I had spent three years at Mills as a commuting student. I was approaching my fourth and final year and still did not feel the strong sense of community that is often said to be discovered while in college. I, like many students on campus, have had to work several jobs while continuing school and did not expect my collegiate experience to be anything like what we see on television; but I at least wanted to have a community of friends that I could be supportive of and who could be supportive of me. When I discovered ICL my junior year I figured I’d give it a shot. Since becoming an ICL scholar I’ve gained a community and so much more.
ICL has helped me fine-tune my purpose. I became an ICL scholar with the knowledge that the professional passion I wanted to pursue intersected the areas of law and financial planning. By developing my ICL grant project I have been able to conceptualize what I want to do in these areas. Before ICL I believed that what is actually possible for me today was only possible several years from now. I did not have the strong sense of power and even stronger sense of direction that is present in my life today. I am someone who is destined to do great things in this world, in part because of ICL. Through discussions with my ICL sisters, I have been able to further develop my professional plans for the future. Everyone may say that ICL has done something slightly different for them; for me I am able to approach graduation with a plan. Everyone’s been asking me, “So what are you going to do after graduation?” Because of ICL, I know exactly what that is.

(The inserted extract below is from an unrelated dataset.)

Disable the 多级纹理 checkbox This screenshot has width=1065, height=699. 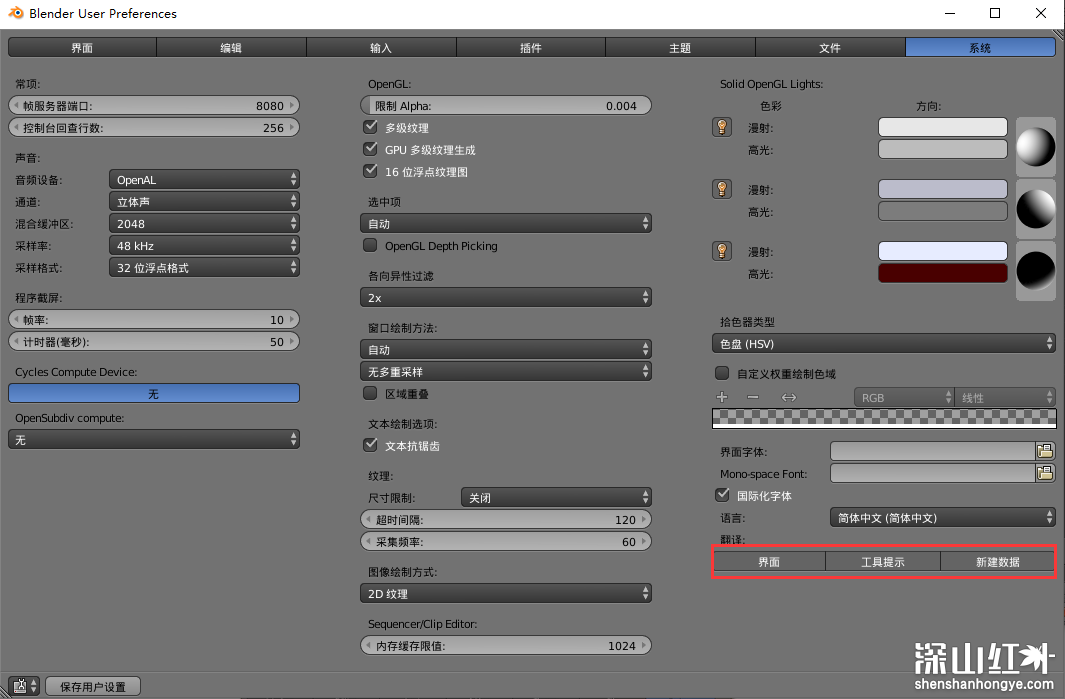tap(370, 128)
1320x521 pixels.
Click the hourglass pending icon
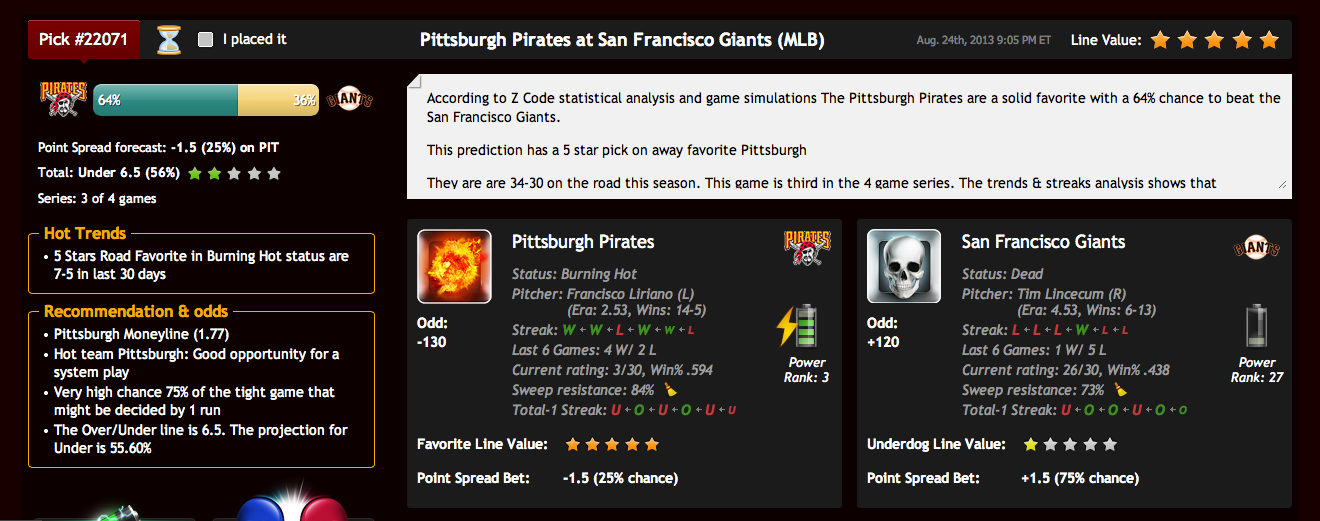click(x=169, y=40)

It is a travesty that ICL is facing closure. I have learned so much and am very grateful for the experience that I’ve had. It saddens me that other students will not get to participate in this program. It further saddens me that my cohort will not get the funding to complete the grant projects we have been developing this past year. I know that my project will live on in spite of this, but it still hurts. After seeing the grant projects of last year’s cohort this past weekend, I was proud. I was proud to be an ICL scholar and a Mills woman because what those women have done is what this school is supposed to be all about. ICL is an incubator for women who want to create positive and civic change in their communities through their individual passions. To see that be taken away from future Mills women makes me question my beliefs about what this school stands for and what the College implies it is about.